BEGIN

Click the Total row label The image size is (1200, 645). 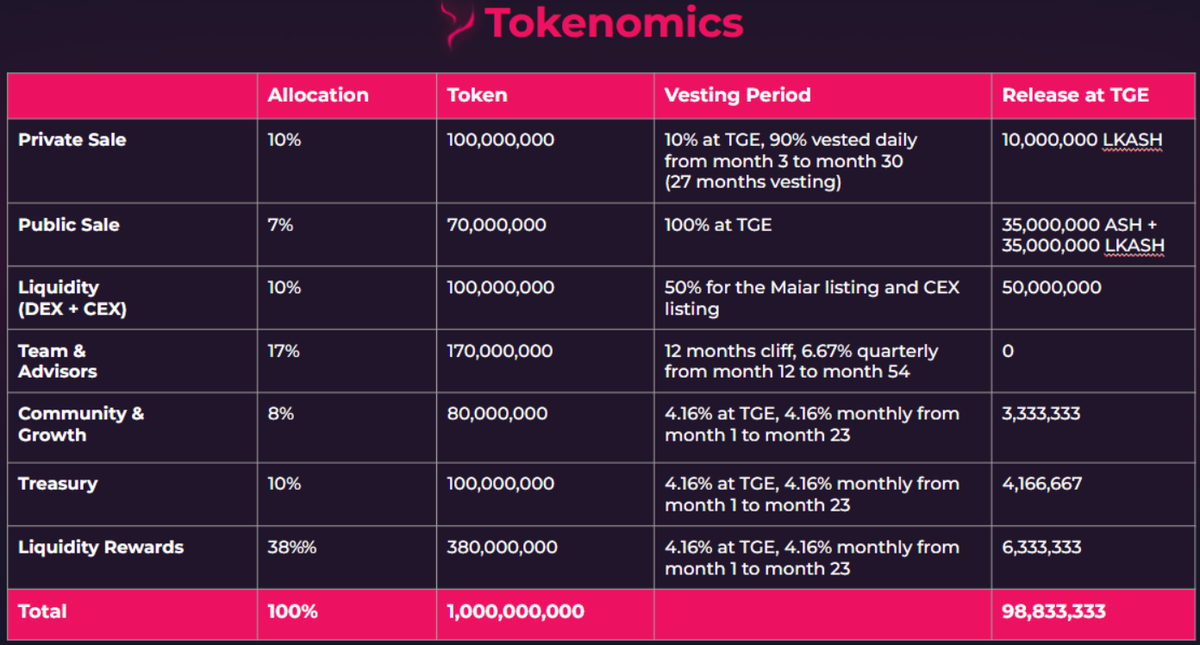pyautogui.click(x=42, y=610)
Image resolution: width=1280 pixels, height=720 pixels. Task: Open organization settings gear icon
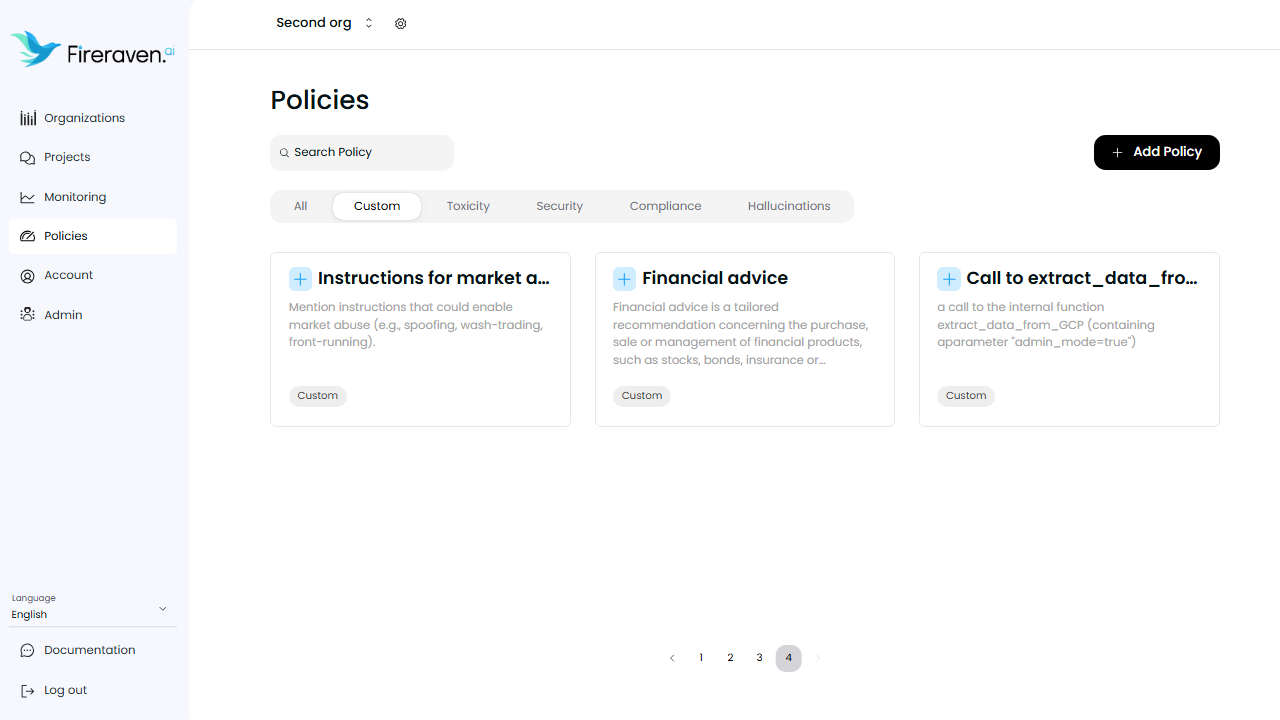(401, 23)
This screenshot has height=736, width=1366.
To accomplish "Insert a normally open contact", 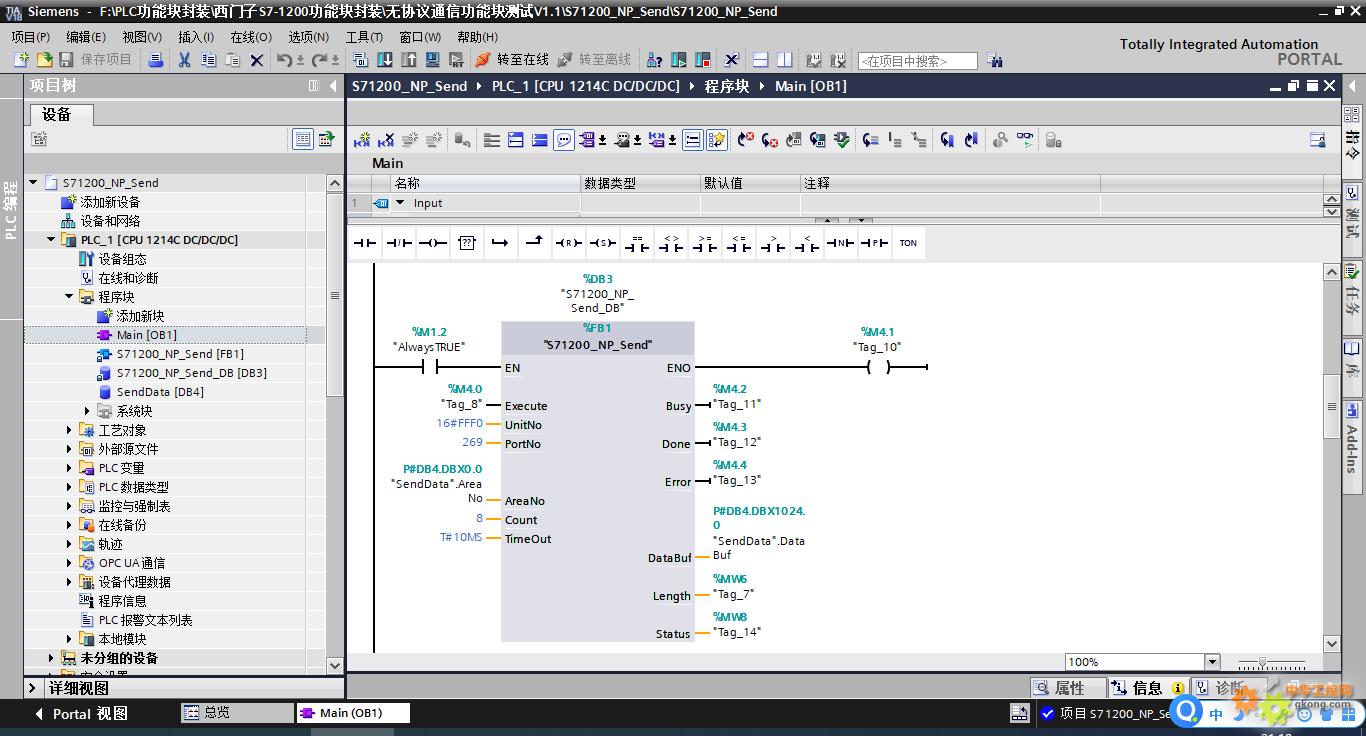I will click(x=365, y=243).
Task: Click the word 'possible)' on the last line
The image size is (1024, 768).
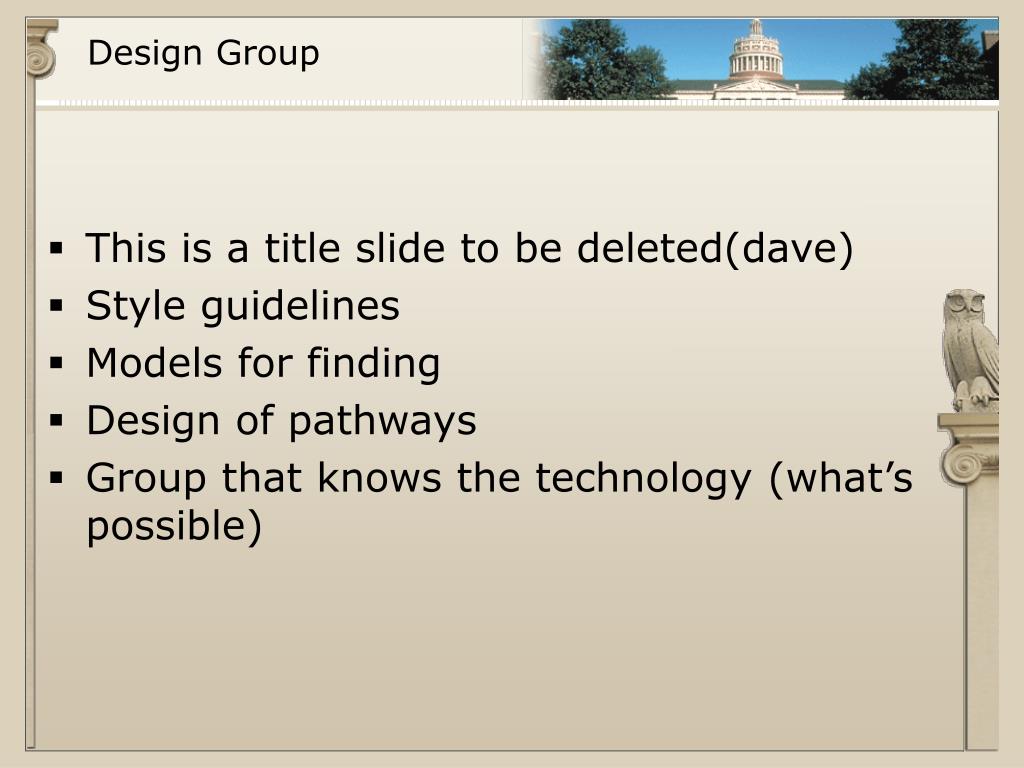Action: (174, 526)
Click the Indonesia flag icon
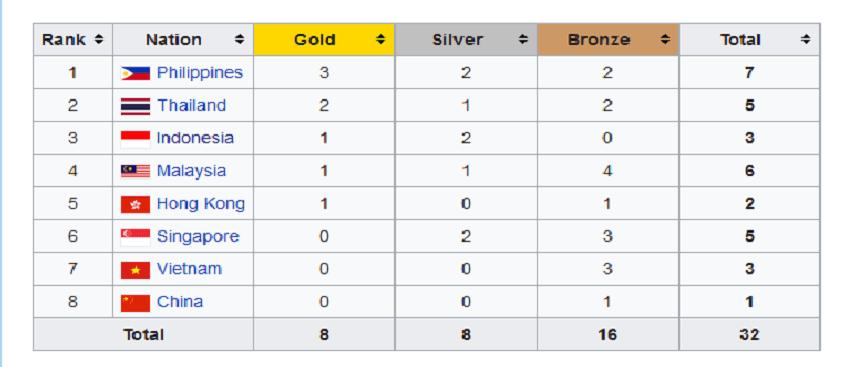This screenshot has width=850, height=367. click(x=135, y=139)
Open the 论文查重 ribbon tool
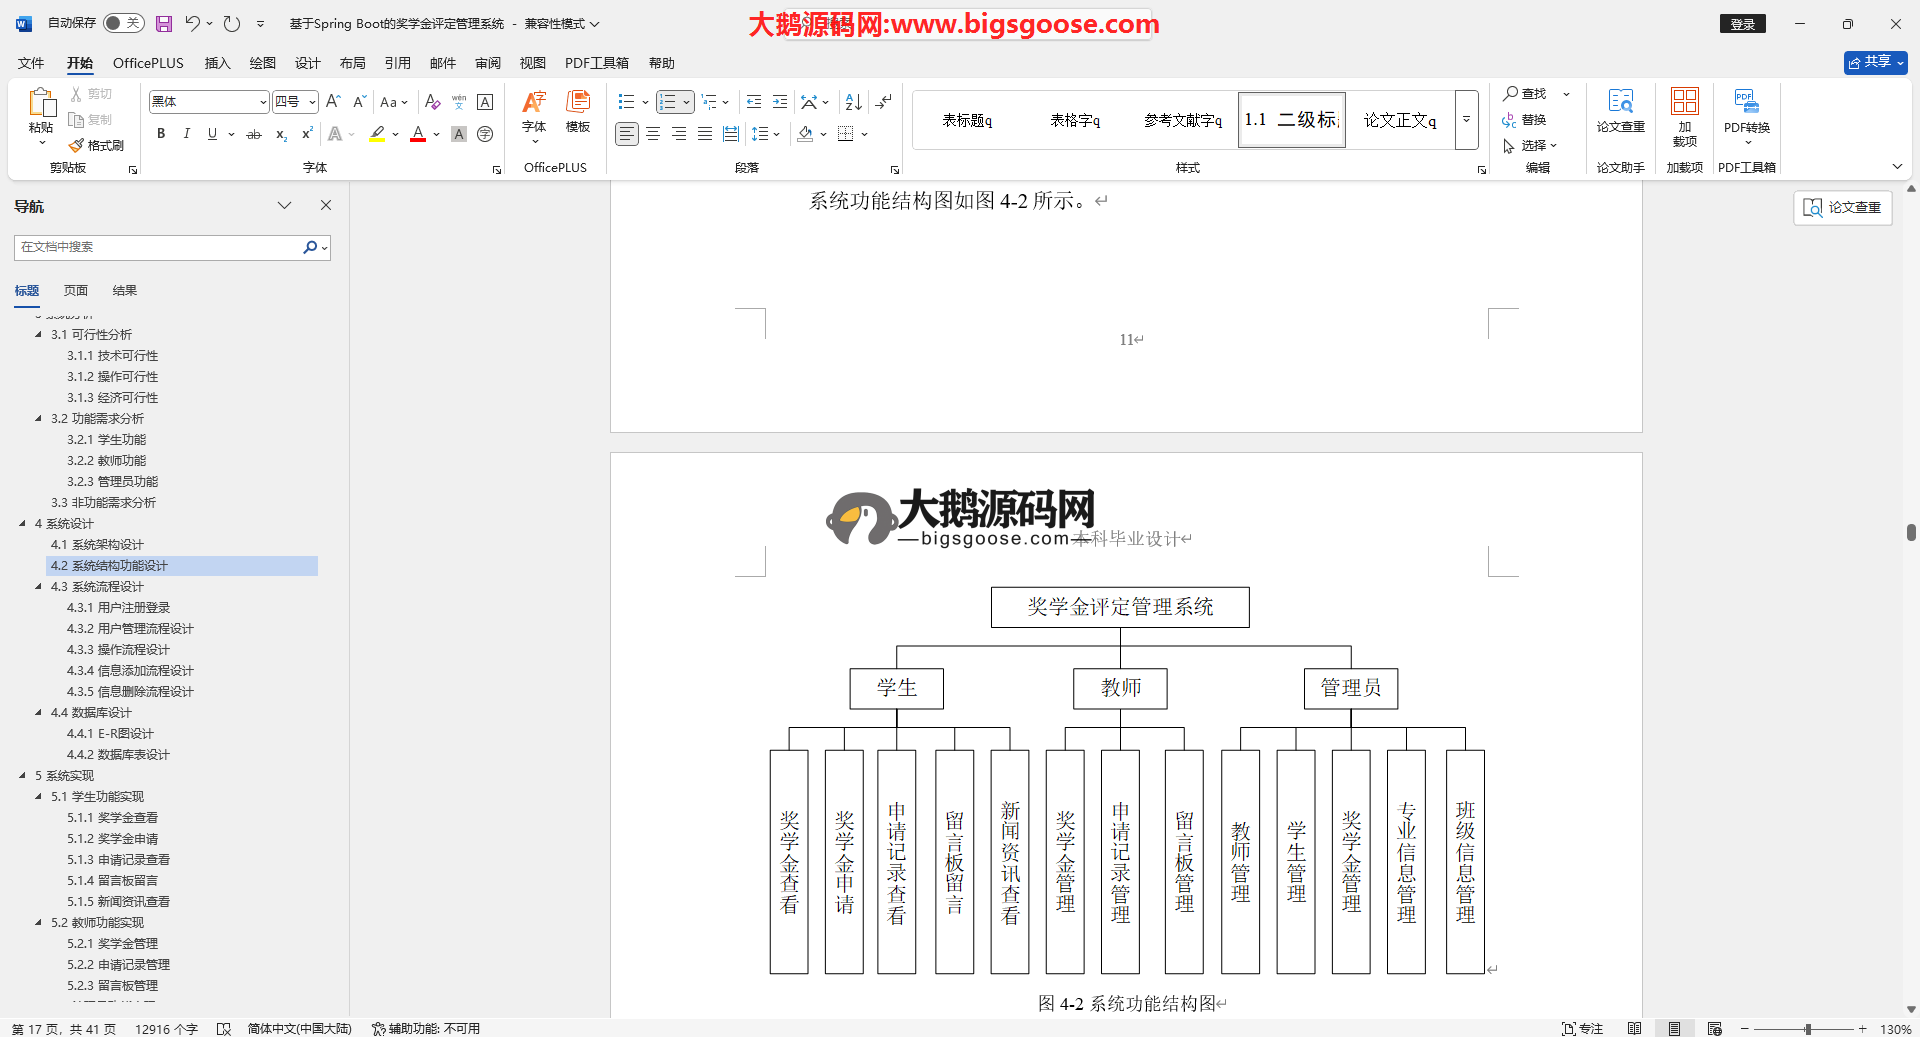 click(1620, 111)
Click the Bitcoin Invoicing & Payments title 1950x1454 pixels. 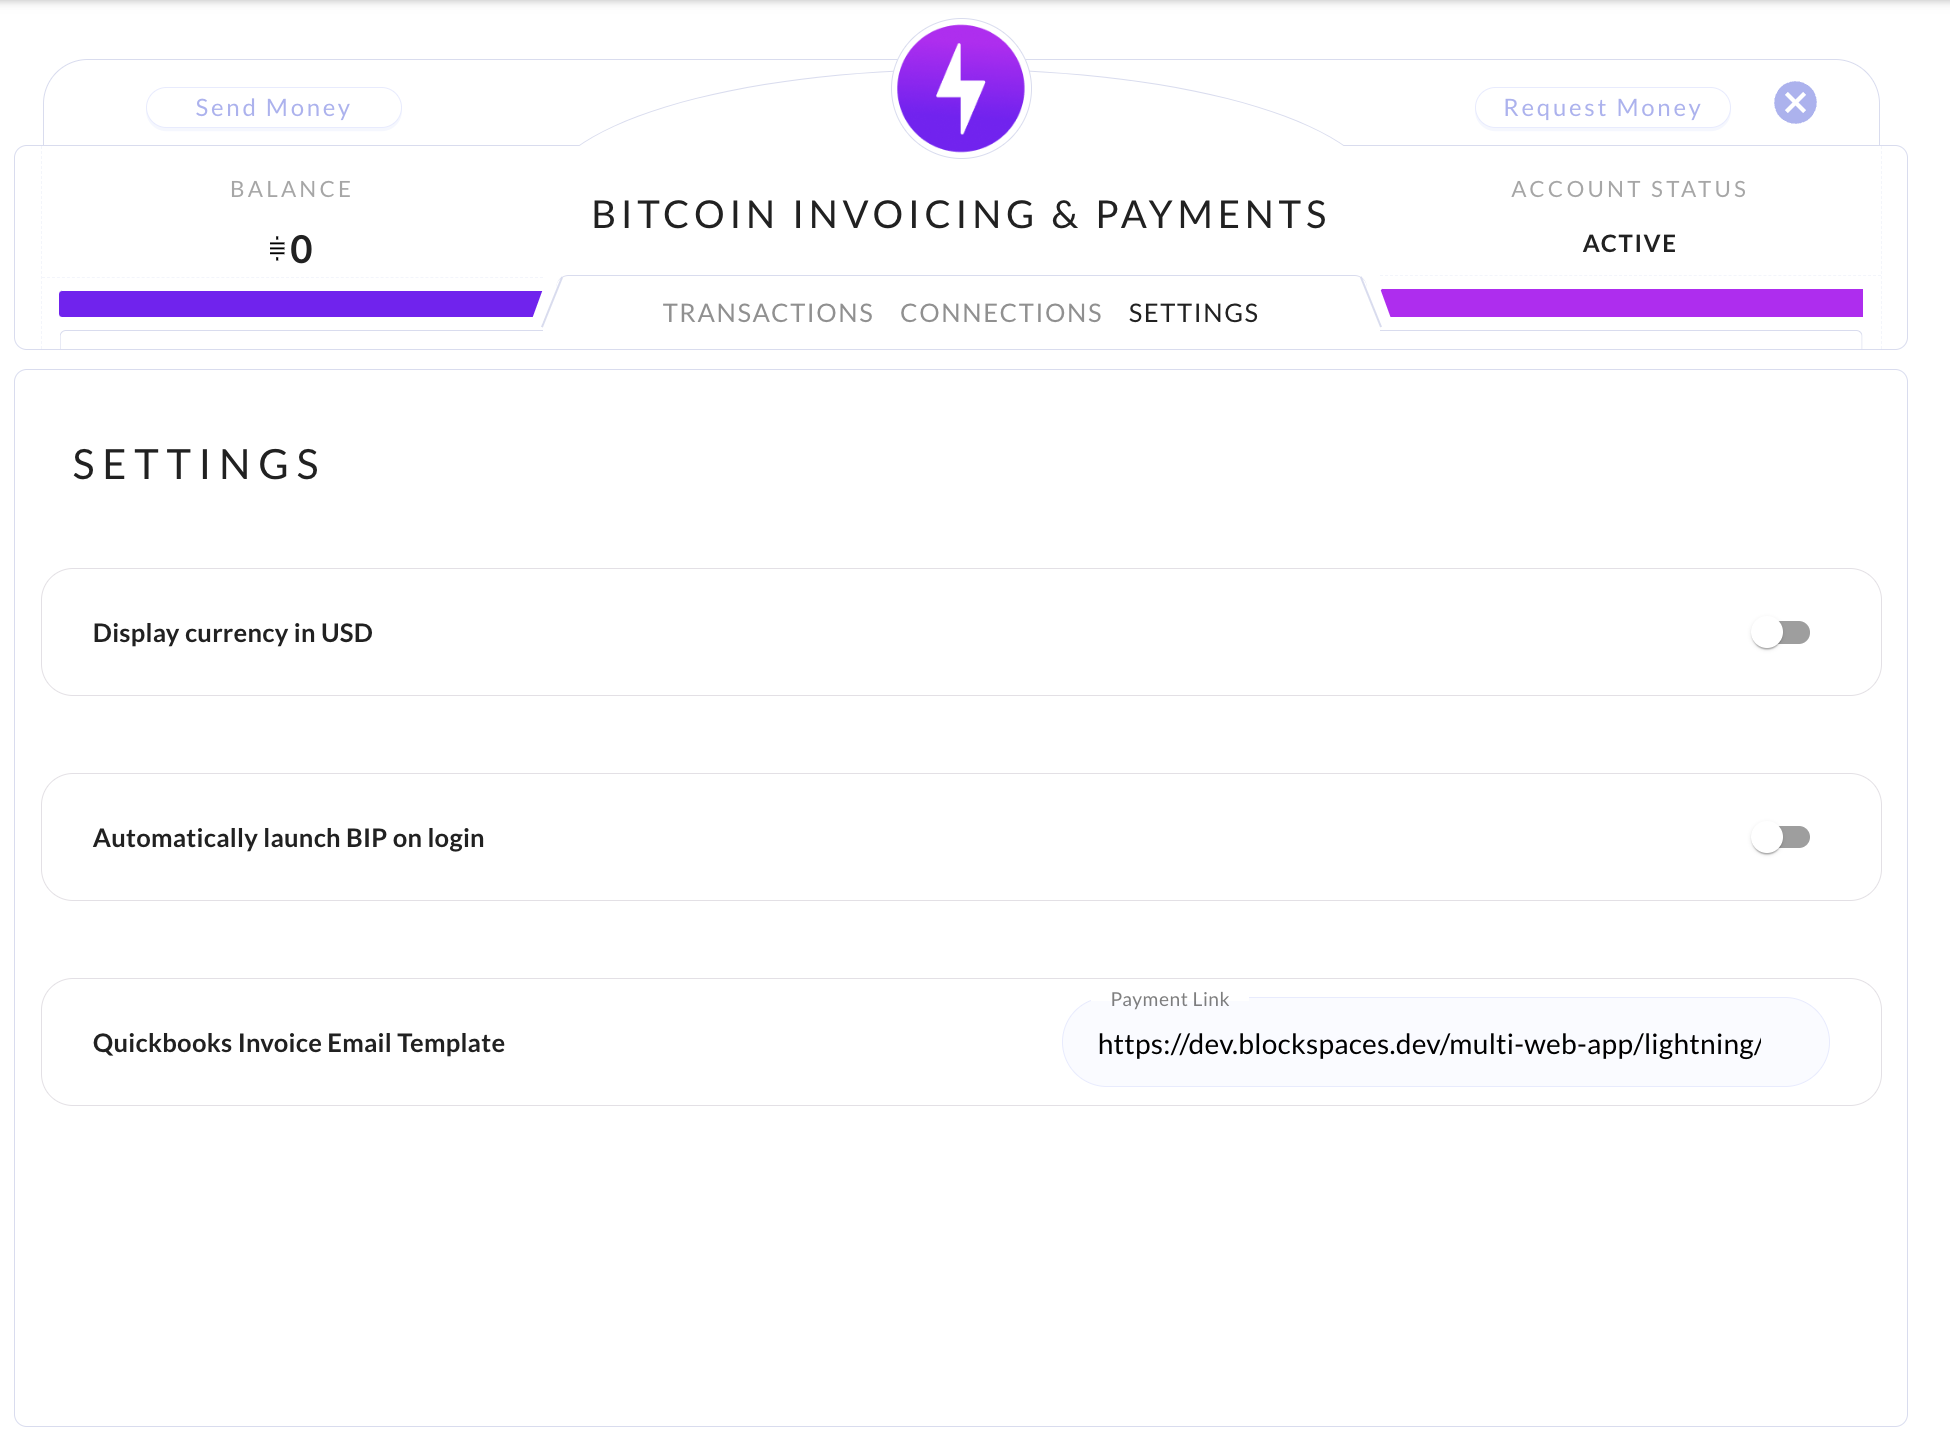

END

Set down, exactly as written, each line from the one that contains "The image size is (1024, 768)." to the last line of the records, but none of the pictures.

The image size is (1024, 768).
Action: (174, 526)
Click the Indonesia flag icon
This screenshot has width=850, height=367. click(x=135, y=139)
Open the 论文查重 ribbon tool
 click(1620, 111)
Click the Bitcoin Invoicing & Payments title 1950x1454 pixels. 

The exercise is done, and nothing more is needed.